Left at the Gate is just what you are allan.

Anonymous said...

anon706, not me that said Curlin didnt handle the turf, the owners did by changing plans.

Makes no sense to ruin his entire reputation running on that crap, although in truth this is also a case of Jesse taking a stand against the stuff in general.

My general point is that Big Brown is the one ducking Curlin, not the other way around, and Curlin should therefore not chase him and face him on a surface likely to favor Brownie.

Agree, Brown can not hold a candle to Curlins accomplishments, he not even the best three year old colt. Can't wait to bet Casino Drive in the Classic, and Music Note and Proud Spell might just kick his butt too if given the chance.

Anonymous said...

Curlin was HOY 2007 and should be HOY 2008. Brownie is just another 3 YO pretendah, barely a contendah!

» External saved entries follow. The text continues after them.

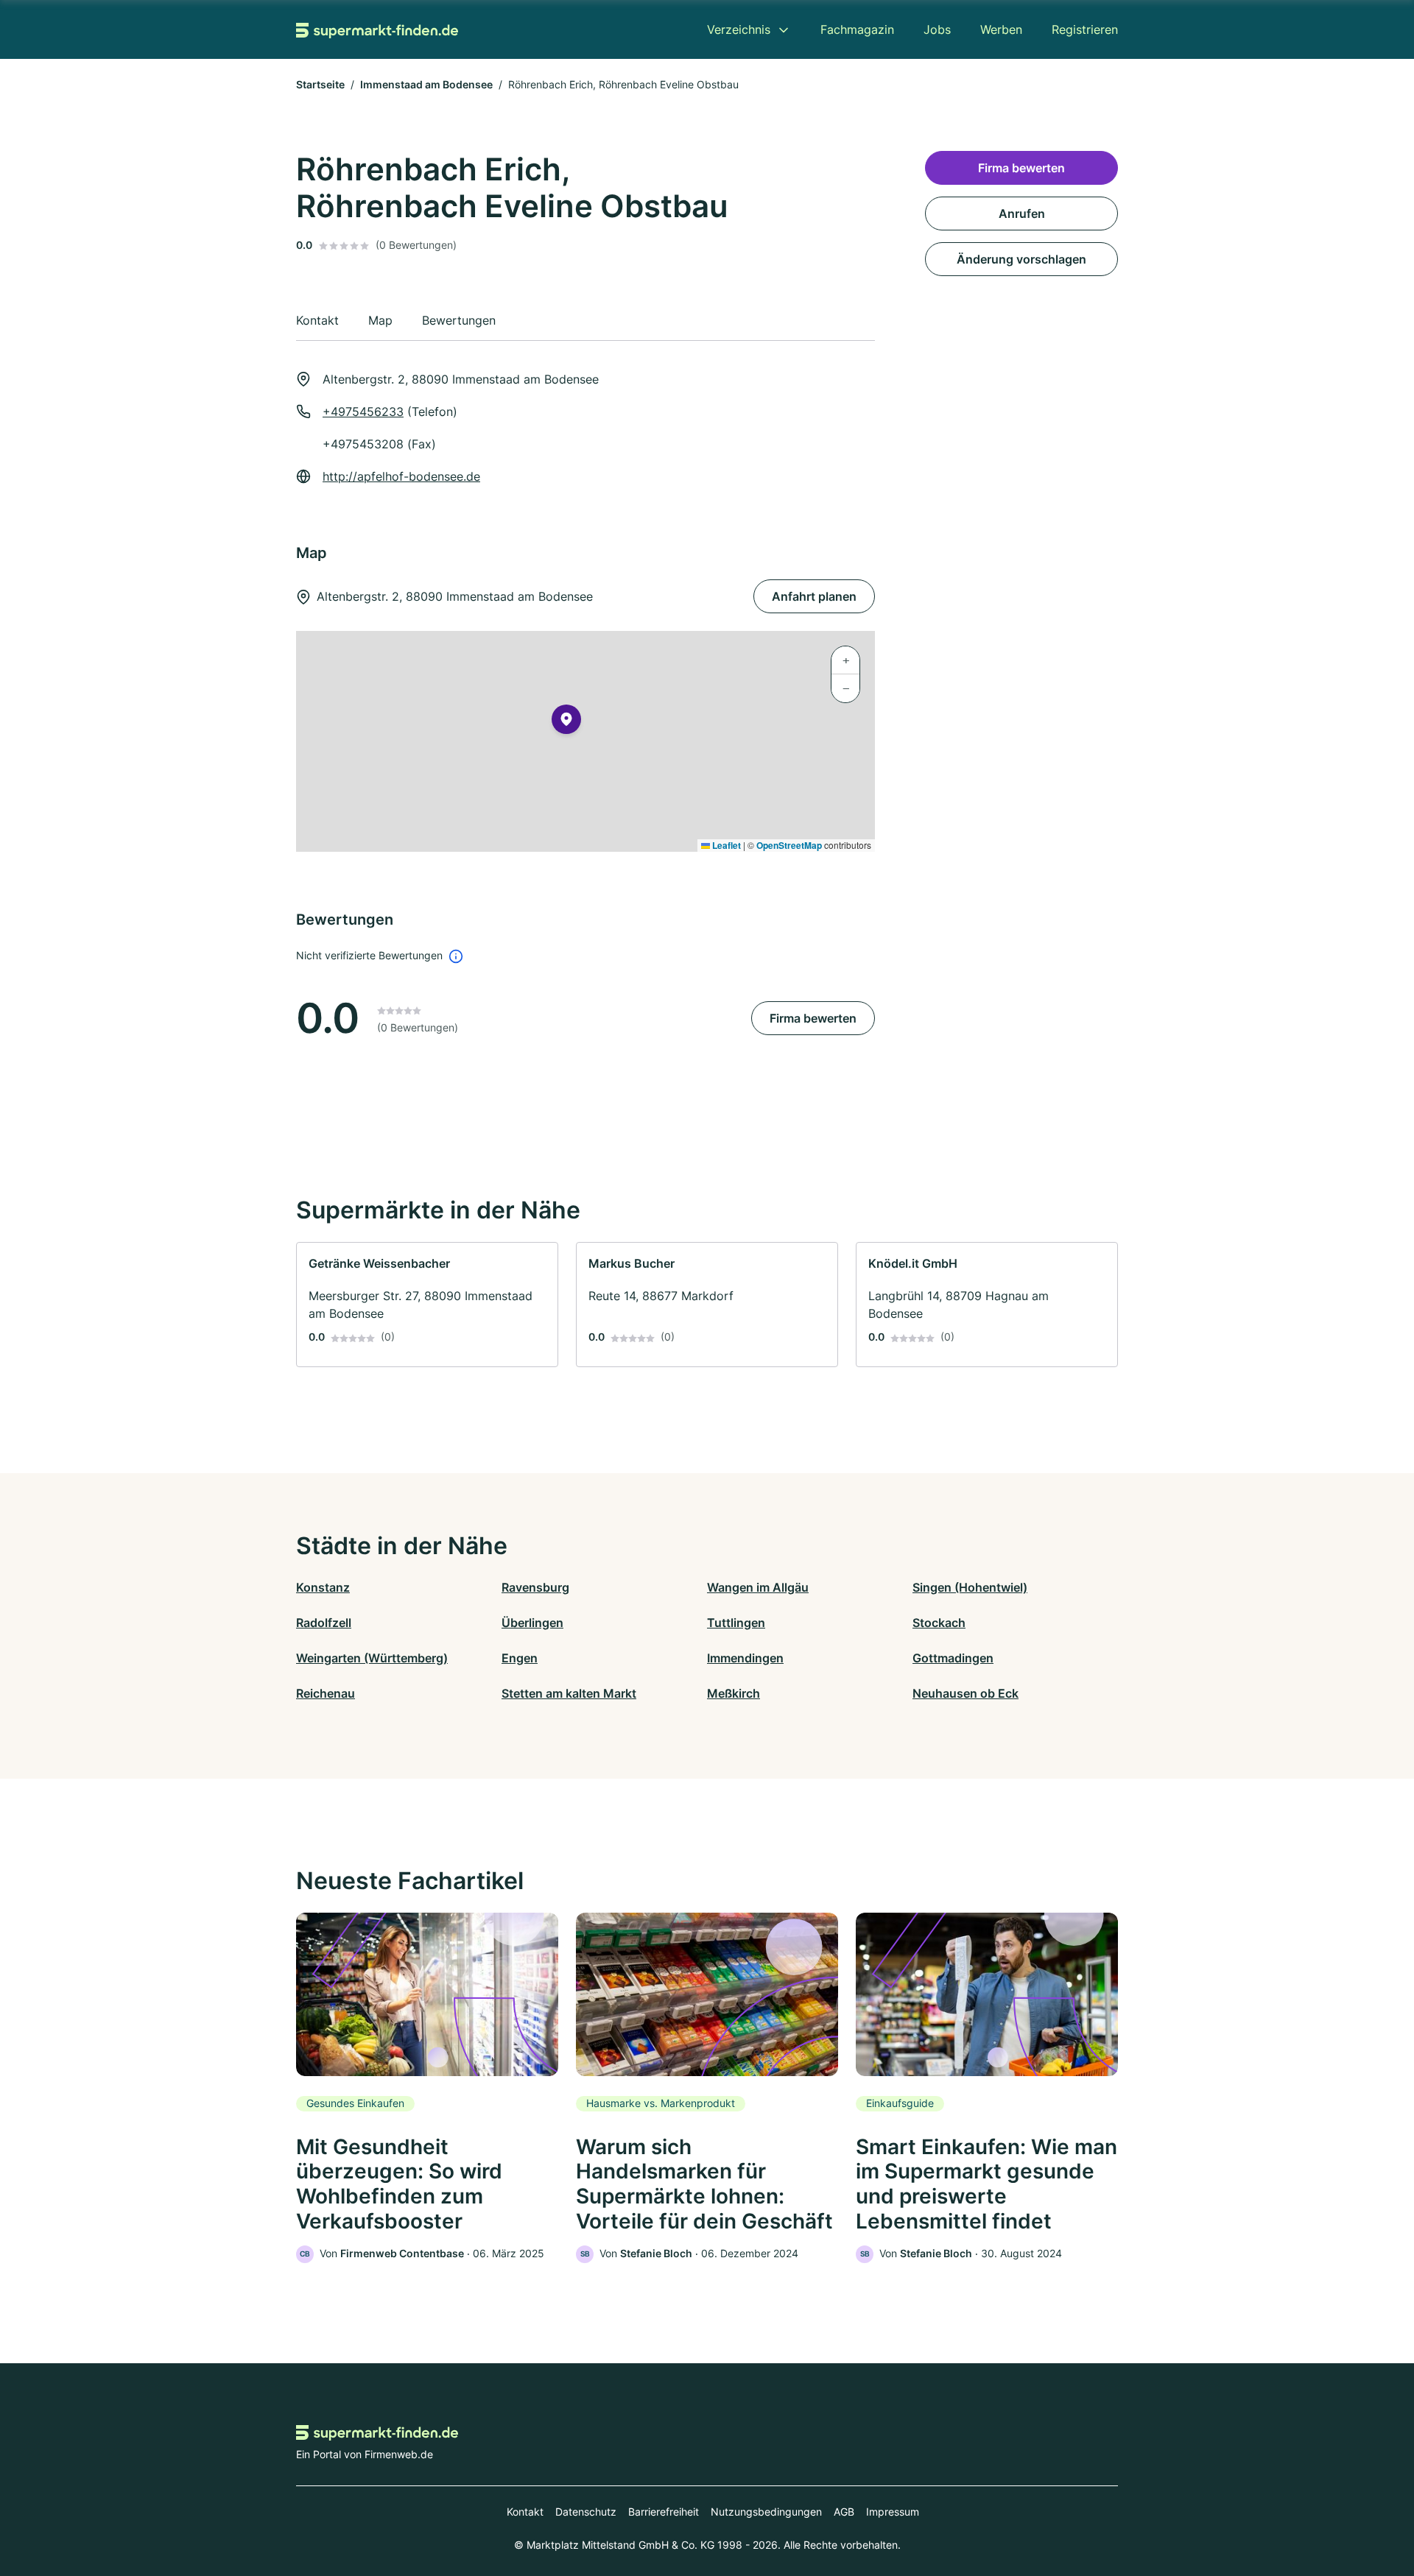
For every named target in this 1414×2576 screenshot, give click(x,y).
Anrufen (1022, 213)
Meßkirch (733, 1693)
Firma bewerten (813, 1018)
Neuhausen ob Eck (965, 1693)
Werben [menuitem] (1001, 29)
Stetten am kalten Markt (569, 1693)
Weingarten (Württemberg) (372, 1658)
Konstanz (323, 1587)
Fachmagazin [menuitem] (857, 29)
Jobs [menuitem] (937, 29)
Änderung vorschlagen (1021, 259)
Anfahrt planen (814, 596)
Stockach (938, 1622)
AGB (844, 2511)
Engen (520, 1658)
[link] (427, 1304)
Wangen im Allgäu (758, 1587)
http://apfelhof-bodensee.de (401, 476)
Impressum (892, 2511)
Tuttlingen (736, 1622)
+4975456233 (363, 411)
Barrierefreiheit (663, 2511)
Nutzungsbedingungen (766, 2511)
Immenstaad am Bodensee (426, 84)
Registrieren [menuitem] (1085, 29)
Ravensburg (535, 1587)
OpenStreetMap (789, 845)
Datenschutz (585, 2511)
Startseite (320, 84)
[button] (566, 722)
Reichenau (325, 1693)
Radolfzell (323, 1622)
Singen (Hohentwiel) (969, 1587)
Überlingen (532, 1622)
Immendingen (745, 1658)
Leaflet (725, 845)
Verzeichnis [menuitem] (738, 29)
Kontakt (525, 2511)
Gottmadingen (952, 1658)
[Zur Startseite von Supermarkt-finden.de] (377, 29)
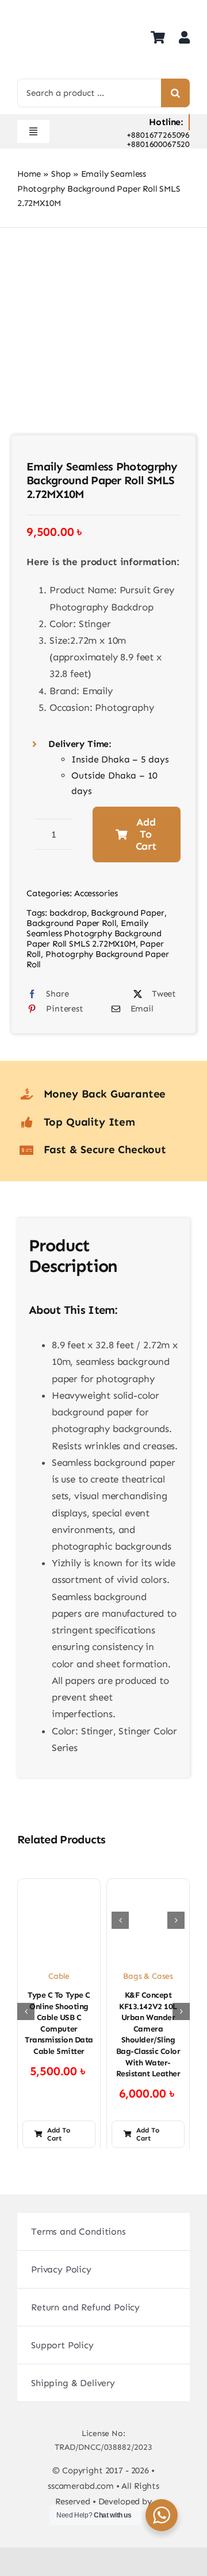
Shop (61, 174)
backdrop (68, 913)
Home (29, 174)
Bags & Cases (148, 1976)
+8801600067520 (158, 144)
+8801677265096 (158, 135)
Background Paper (127, 913)
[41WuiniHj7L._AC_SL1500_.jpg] (103, 345)
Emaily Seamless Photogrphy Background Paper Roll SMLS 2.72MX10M (94, 933)
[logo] (46, 11)
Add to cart (146, 834)
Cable (59, 1976)
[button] (120, 1920)
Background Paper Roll (71, 923)
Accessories (96, 893)
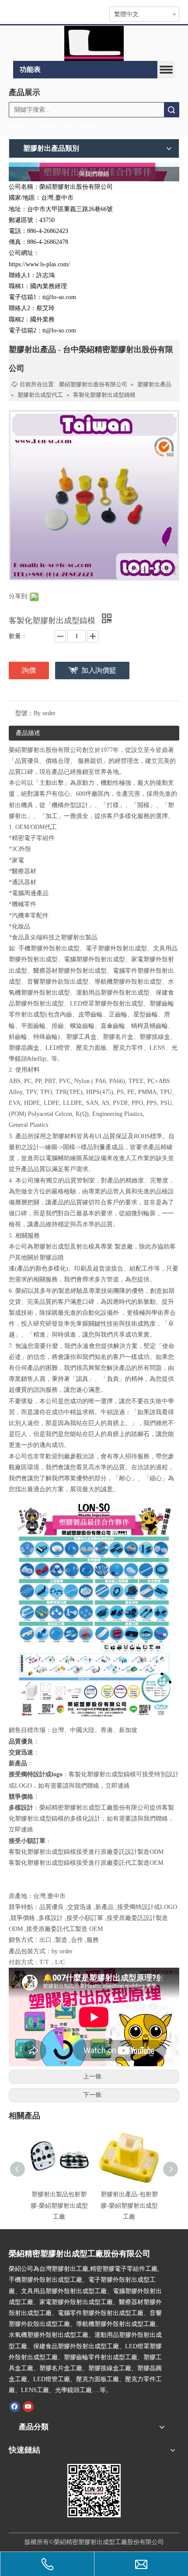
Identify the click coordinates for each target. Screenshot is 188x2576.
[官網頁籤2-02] (93, 43)
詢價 (29, 670)
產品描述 (28, 733)
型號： (24, 713)
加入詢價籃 (98, 670)
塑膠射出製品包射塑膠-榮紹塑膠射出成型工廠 (59, 2205)
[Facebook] (14, 2406)
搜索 (171, 109)
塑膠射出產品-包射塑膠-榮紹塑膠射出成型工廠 (129, 2205)
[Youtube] (28, 2406)
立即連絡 (117, 1785)
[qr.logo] (94, 2490)
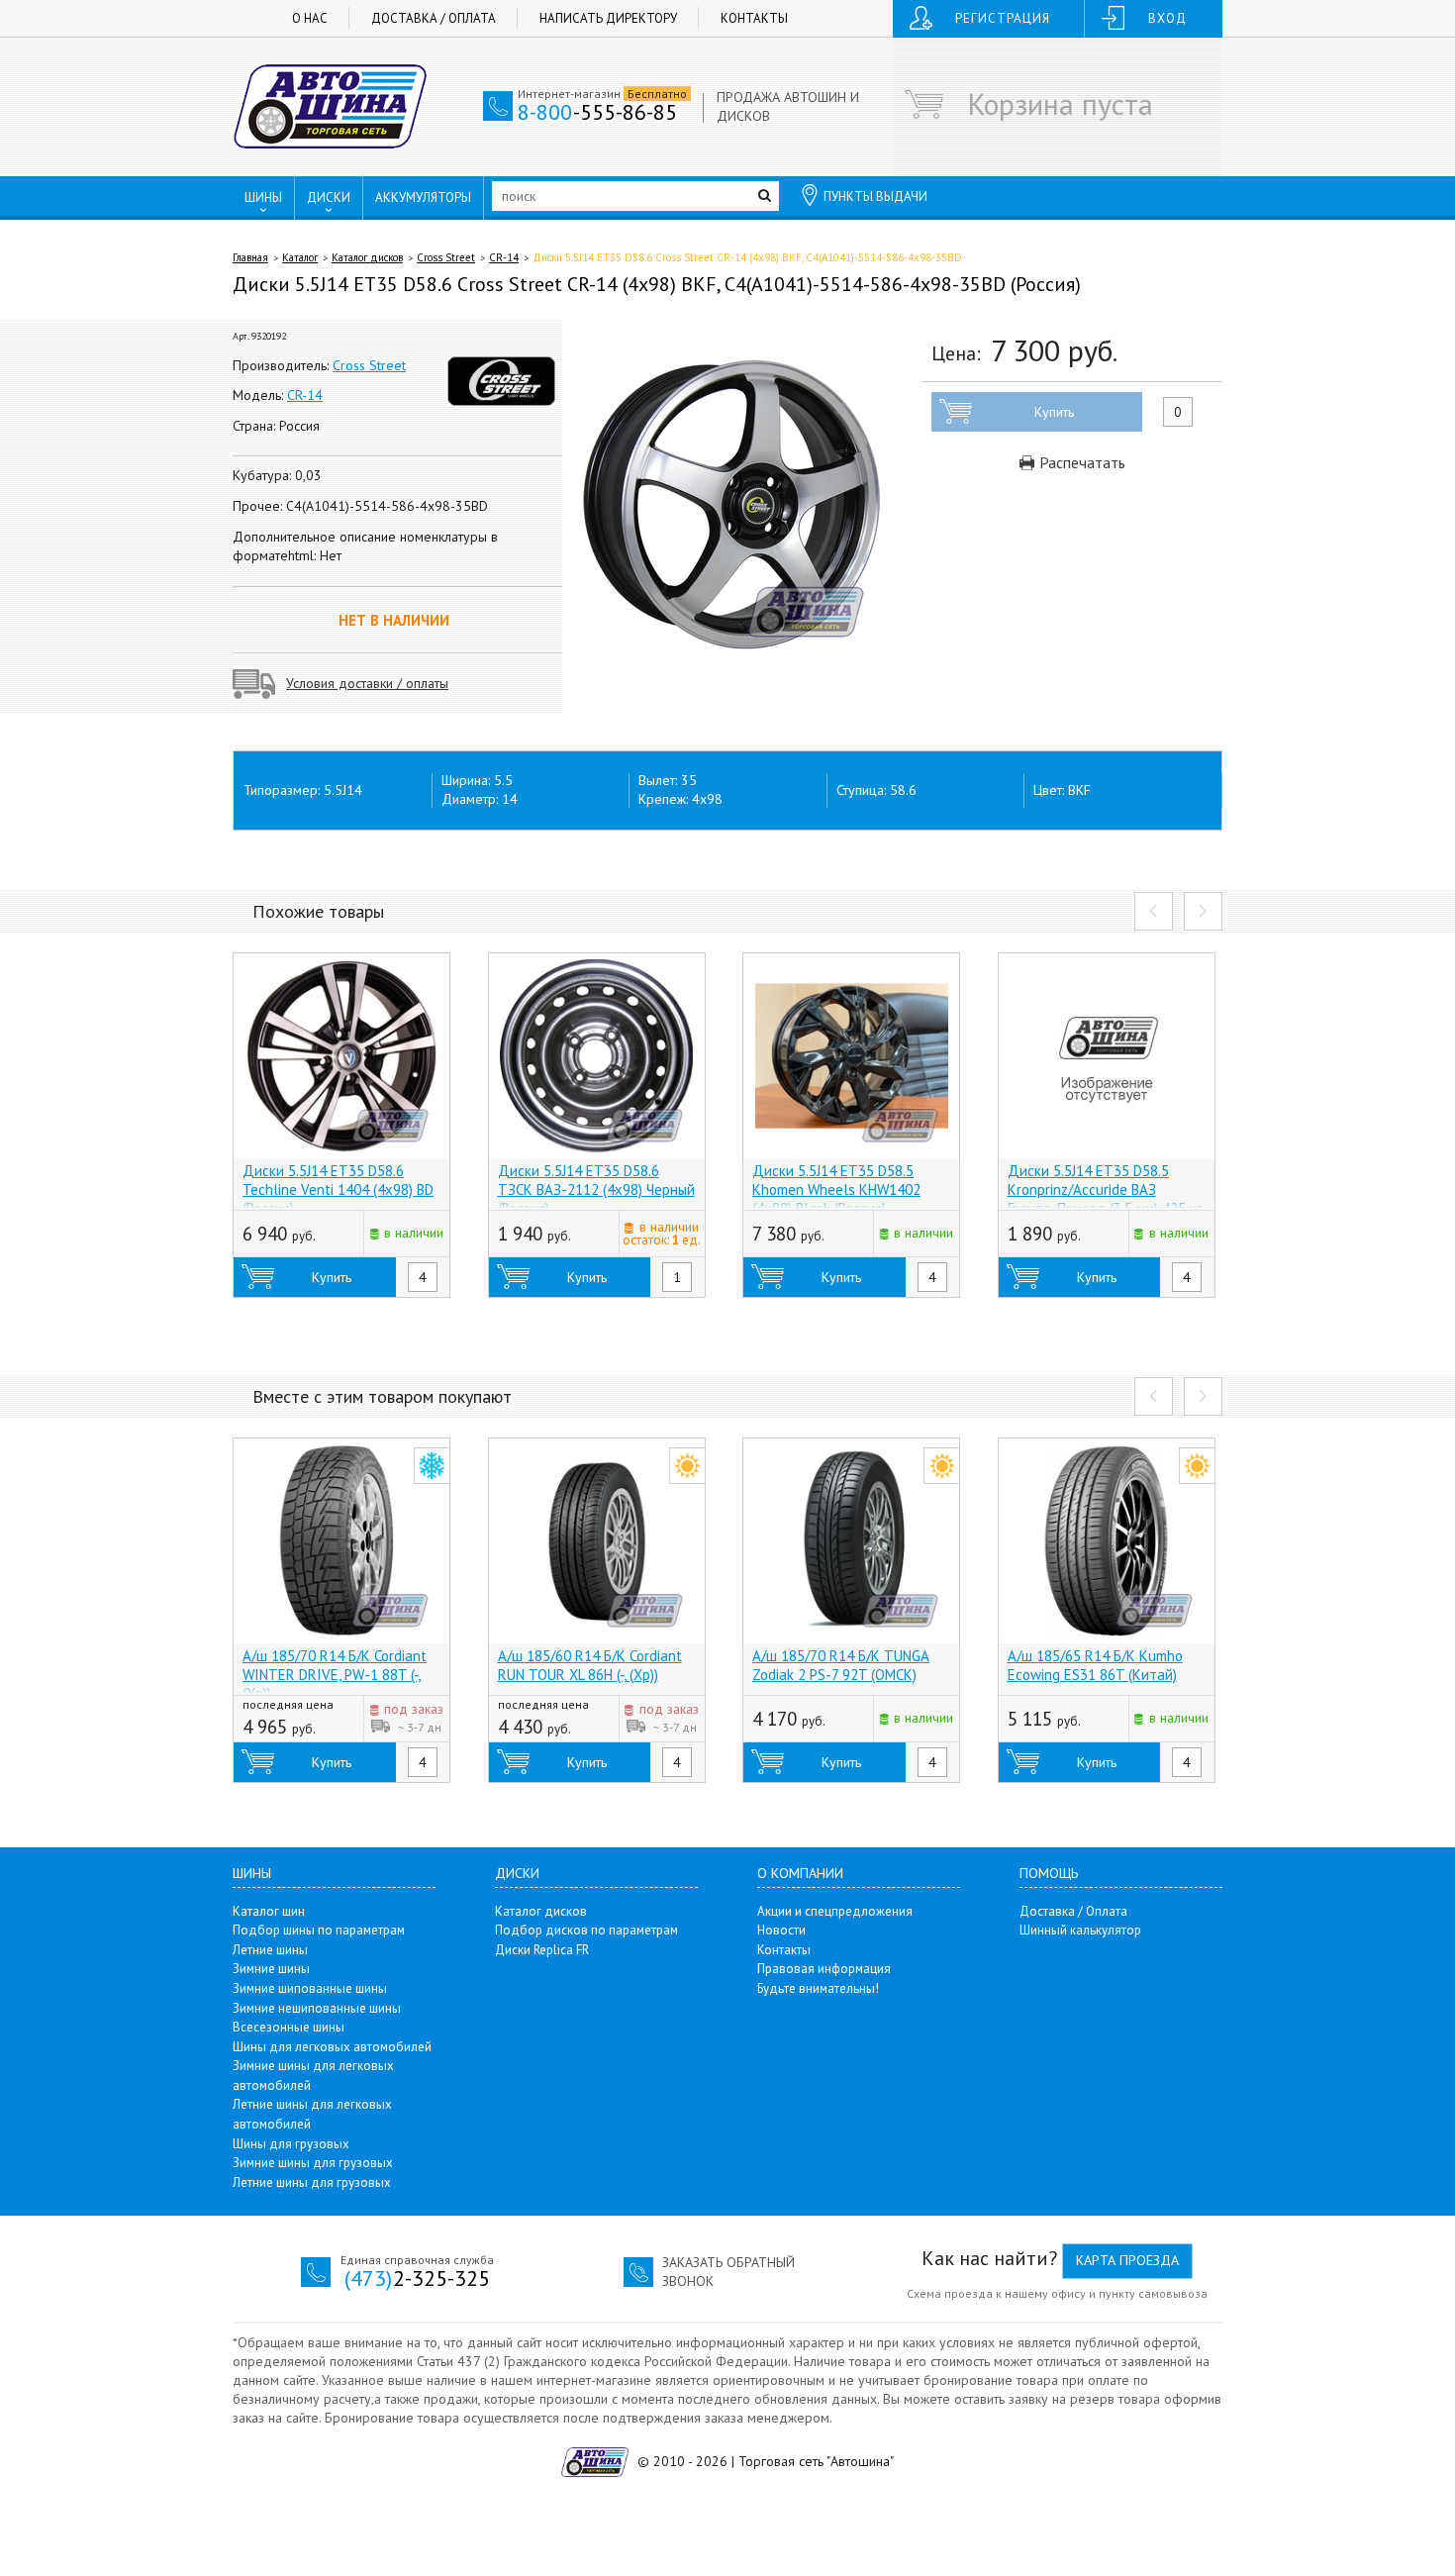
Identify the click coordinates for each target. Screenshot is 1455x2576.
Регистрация (1002, 18)
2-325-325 (417, 2278)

Curlin is the champ, along with Jess Jackson. JJ could be an even bigger hero by bringing Curlin back in '09 as a 5 YO to head up a renewed handicap division, just like Calumet did with Citation. Leaders lead by setting the example. Are you listening JJ?
/S/Green Mtn Punter

kevin morris said...

Alan, I respect you and your observations about horseracing a great deal, HOWEVER, your criticism of Curlin p#$@%es me off! His opponents did everything but throw a rope around him in this race, and he still persevered. He took on any and every horse in the world in Dubai (without drugs!) and won going away. He has never been out of the money because he doesn't quit when things get tough. No, he isn't Secretariat, but he's the best horse we've seen in years, and deserves the accolades he's been given. I really hope his connections have the guts to run him in California.